-- Task directions --
Please count the lines in the rows below that contain the string "Front", treating case as significant, and reply with the number alone.

** Start of Information given **

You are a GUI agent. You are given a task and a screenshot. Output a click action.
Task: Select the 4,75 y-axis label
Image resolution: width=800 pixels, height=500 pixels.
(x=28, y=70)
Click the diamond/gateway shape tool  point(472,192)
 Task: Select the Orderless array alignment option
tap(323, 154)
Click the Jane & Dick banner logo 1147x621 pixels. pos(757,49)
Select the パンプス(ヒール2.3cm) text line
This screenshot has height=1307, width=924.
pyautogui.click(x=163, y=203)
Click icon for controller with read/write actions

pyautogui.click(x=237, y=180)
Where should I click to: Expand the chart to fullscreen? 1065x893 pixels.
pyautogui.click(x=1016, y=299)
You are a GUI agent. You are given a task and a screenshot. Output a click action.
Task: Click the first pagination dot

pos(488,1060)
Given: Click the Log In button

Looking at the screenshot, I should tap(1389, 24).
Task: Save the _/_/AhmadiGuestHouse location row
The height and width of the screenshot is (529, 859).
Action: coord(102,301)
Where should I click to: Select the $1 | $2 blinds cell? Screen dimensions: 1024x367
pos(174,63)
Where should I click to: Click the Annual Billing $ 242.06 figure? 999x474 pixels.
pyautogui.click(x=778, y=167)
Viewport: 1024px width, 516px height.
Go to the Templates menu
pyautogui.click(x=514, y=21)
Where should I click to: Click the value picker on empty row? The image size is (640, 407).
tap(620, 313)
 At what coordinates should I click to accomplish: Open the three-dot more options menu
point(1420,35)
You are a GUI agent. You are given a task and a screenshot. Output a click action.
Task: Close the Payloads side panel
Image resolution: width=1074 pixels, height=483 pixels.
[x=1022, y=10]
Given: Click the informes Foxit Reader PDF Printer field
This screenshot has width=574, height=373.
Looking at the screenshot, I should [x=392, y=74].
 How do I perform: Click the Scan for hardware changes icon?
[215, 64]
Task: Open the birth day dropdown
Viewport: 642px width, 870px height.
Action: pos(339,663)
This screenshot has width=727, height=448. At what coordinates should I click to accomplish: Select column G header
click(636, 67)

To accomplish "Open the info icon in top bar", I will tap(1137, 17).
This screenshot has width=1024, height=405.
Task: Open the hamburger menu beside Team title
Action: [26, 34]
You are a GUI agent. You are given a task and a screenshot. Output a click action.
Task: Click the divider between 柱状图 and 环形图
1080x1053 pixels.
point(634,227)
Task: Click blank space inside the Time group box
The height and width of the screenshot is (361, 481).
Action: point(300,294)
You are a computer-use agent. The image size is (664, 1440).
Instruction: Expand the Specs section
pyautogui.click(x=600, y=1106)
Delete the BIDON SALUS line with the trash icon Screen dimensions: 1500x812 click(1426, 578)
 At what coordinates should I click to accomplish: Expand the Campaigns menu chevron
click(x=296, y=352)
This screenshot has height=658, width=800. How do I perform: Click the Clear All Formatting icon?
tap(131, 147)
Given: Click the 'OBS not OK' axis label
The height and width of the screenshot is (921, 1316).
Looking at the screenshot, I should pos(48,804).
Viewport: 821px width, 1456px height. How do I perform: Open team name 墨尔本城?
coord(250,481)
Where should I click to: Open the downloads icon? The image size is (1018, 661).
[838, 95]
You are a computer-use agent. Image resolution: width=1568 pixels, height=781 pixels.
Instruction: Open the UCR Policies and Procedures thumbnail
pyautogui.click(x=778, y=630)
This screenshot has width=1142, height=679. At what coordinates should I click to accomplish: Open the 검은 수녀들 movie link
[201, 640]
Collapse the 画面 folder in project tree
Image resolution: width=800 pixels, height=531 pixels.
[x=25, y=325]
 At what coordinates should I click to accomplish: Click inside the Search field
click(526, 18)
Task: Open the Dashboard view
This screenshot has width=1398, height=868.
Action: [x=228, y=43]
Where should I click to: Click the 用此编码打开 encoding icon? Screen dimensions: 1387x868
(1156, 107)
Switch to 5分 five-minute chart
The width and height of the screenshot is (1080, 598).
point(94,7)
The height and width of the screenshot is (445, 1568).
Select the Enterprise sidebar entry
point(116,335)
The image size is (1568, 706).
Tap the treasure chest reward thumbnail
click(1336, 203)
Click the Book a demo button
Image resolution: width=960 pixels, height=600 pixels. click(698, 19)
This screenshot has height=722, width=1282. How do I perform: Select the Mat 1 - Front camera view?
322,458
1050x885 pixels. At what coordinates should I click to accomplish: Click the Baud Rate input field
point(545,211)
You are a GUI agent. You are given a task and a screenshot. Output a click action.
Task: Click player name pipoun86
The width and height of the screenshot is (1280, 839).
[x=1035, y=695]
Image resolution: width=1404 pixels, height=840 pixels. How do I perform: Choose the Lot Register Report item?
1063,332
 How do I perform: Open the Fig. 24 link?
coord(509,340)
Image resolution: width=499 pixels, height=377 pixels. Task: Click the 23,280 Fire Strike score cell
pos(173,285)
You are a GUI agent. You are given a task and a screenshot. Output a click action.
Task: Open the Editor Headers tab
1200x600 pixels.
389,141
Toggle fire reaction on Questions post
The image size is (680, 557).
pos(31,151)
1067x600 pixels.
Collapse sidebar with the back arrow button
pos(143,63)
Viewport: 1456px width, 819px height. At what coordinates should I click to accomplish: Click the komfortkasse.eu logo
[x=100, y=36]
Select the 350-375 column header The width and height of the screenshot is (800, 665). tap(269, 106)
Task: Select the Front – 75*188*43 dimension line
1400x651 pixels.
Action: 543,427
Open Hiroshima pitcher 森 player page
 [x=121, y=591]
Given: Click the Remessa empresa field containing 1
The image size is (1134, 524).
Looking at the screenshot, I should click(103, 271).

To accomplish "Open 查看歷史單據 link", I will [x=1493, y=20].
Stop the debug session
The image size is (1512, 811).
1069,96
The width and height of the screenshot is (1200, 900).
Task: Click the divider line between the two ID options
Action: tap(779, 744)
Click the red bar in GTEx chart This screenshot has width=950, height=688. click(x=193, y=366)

** End of Information given **

-- The completed task --
2